Я уже не понимал, где сознание гуманитария Жоры из двадцать первого века, а где сознание фельдшера Георгия из начала двадцатого. Самое интересное, что шизофрении, как двух центров управления одним телом, одним разумом, я не наблюдал за собой. Может, со стороны это было сильнее заметно?
Но в целом я с задачей справился и даже культи под протезы получились не совсем корявые. Я был собой доволен. А Наталия Васильевна смотрела на меня просто влюбленным взглядом.
— Да вы кудесник, Георгий Дмитриевич. Вы случайно не тайный профессор хирургии?
Слышать эту лесть было приятно. Особенно от нее. Человека знающего и повидавшего.
А потом начался дурдом. В прочем дурдом, как дурдом. Даже где-то образцово-показательный коммунистический дурдом имени Клары Целкин.

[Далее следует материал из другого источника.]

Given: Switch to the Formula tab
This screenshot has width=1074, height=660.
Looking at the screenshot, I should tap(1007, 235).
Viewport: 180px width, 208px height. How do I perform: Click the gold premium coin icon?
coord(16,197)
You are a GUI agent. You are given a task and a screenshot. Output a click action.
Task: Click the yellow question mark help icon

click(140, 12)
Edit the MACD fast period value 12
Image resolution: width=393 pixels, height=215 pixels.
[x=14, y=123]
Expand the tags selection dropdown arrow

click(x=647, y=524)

К нам в каретный сарай прибежал сам товарищ Фактор. Орал. Махал на нас наганом. Обзывал нас с Татьяной Васильевной по-всякому, в том числе проявив незаурядное знание русского матерного. Кричал, что мы специально отрезали ноги выдающемуся революционеру ранга Ленина и Троцкого, за что должны понести заслуженную революционную кару. Что с нас с живых шкуру спустить мало. Больше всего его бесило, что мы отрезали товарищу Нахамкесу ноги, не спросил у него разрешения. Не у «овоща» Нахамкеса, а у комиссара Фактора. И даже тыканье ему в нос отрезанной ногой с явными следами газовой гангрены этого твердолобого дурака не убедили. Большевик, одним словом.

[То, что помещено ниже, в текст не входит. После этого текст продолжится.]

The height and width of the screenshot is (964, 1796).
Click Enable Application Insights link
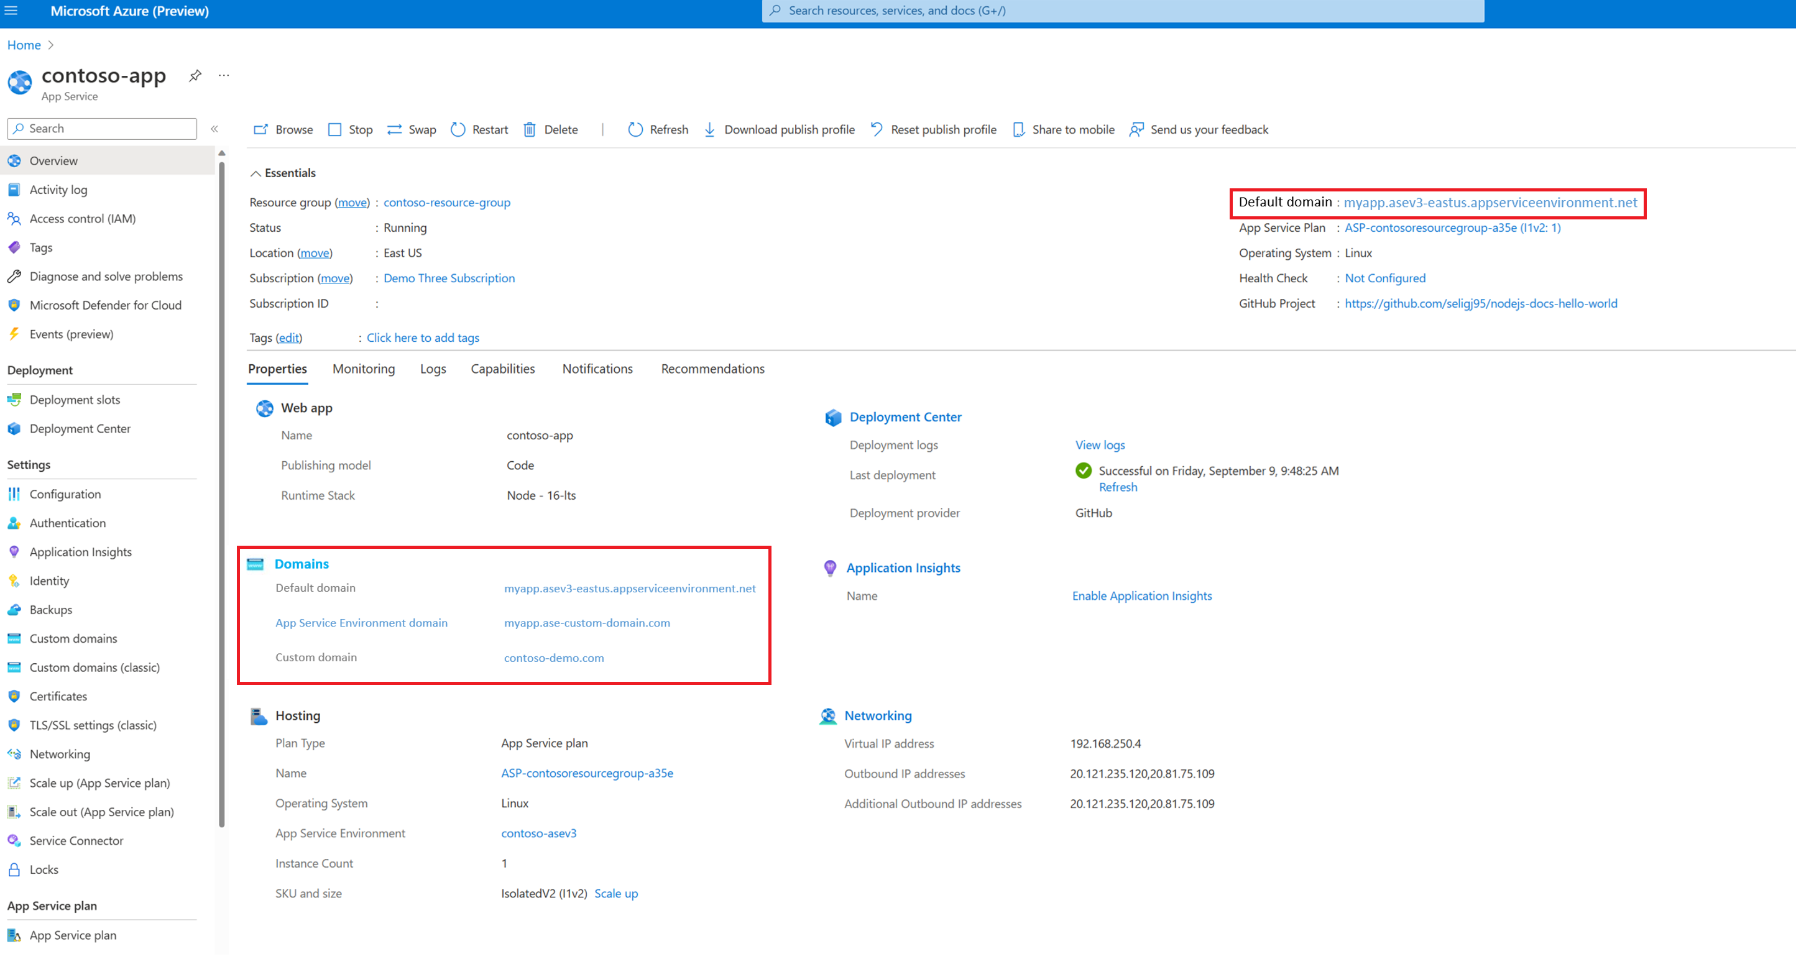click(x=1141, y=596)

Короче нас взяли под арест.
Сначала содержали в том же каретном сарае, вместе с товарищем Нахамкесом, которого надо было перевязывать, угощать уткой, поить с ложечки и все такое прочее.
Нас даже покормили обедом. Перловой кашей с тонкими волокнами мяса. И какой-то бурдой отдаленно напоминавшей взвар из дули — груши дички.
А чай мы себе организовали сами. Морковный.
И долго разговаривали друг с другом обо всем на свете, не обращая внимания на кемаривших у входа наших то ли конвоиров, то ли охранников. Скорее конвоиров, так как в дощатый сортир на дворе нас водили по очереди, обязательно под винтовкой с примкнутым штыком.
Вечером товарищ Фактор привел какую-то бабу крестьянского вида, мне незнакомую, для ухода за товарищем Нахамкесом.
А нас вывели во двор, поставили перед строем красных партизан и зачитали приговор о нашем расстреле за вредительскую деятельность, саботаж и действия в пользу мировой буржуазии.
Расстрел был назначен на следующее утро. А пока нас заперли вдвоем на сеновале, у которого двери были крепче, чем у каретного сарая и совсем не было окон.
В абсолютной темноте сарая, пытаясь на ощупь определиться в пространстве, я случайно коснулся рукой Наталии Васильевны и моментально был ею агрессивно зацелован и удушен в объятиях. Словно это легкое касание явилось сигналом к давно ожидаемому действию.